A group of California lawmakers are looking to govern how social media platforms present content to minors, an effort they say will protect children from the harms of social media addiction.
California Attorney General Rob Bonta, Sen. Nancy Skinner (D–Berkeley) and Asm. Buffy Wicks (D–Oakland) introduced two bills on Monday: the Protecting Youth from Social Media Addiction Act (Senate Bill 976) and the California Children’s Data Privacy Act (AB 1949).
The big picture: SB 976 would give parents the ability to decide if their children should receive a chronological feed on social media from users they already follow, as opposed to an algorithmic feed.
- Lawmakers argue that algorithmic feeds are addictive and that heavy social media use can cause mental health harms to young users.
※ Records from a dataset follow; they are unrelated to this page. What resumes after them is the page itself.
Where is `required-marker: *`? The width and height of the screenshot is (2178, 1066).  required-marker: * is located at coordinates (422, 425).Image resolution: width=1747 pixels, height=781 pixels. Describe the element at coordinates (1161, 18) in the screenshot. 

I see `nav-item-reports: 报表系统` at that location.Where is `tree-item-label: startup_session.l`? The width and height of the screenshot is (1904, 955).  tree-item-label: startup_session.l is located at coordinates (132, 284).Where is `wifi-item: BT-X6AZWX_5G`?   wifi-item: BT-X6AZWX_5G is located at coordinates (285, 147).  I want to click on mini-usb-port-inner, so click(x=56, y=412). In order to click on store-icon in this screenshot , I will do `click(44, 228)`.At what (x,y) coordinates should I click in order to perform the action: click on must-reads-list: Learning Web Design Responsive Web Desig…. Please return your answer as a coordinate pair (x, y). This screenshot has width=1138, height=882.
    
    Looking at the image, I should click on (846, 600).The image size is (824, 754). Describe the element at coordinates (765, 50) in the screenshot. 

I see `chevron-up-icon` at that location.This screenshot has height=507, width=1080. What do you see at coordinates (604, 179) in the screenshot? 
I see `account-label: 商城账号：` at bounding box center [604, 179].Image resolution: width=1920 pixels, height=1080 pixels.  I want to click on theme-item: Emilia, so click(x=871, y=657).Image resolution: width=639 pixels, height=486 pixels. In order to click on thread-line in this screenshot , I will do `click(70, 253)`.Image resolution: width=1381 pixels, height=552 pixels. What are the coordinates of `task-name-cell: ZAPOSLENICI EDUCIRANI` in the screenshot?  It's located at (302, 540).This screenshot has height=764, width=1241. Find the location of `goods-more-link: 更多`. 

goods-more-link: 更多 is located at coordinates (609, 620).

- Parents would also be given the choice to halt social media notifications and block access to platforms for minors during nighttime hours and during the school day under SB 976.
- AB 1949 would prohibit businesses from collecting, using, sharing or selling personal the personal data of minors, unless they have received informed consent or unless doing is necessary for the business.
What they’re saying: Bonta said in a statement that social media companies are willing to harness addictive content to target vulnerable children.
- “As kids and young adults increasingly socialize, learn, and work online, we must create a safer online space for children to learn, explore, and play,” Bonta said. “This cannot wait. We need to act now to protect our children. It’s time to move fast and fix things. The two bills we are announcing today take an important step toward that goal by strengthening data privacy protections for minors and safeguarding youth against social media addiction.”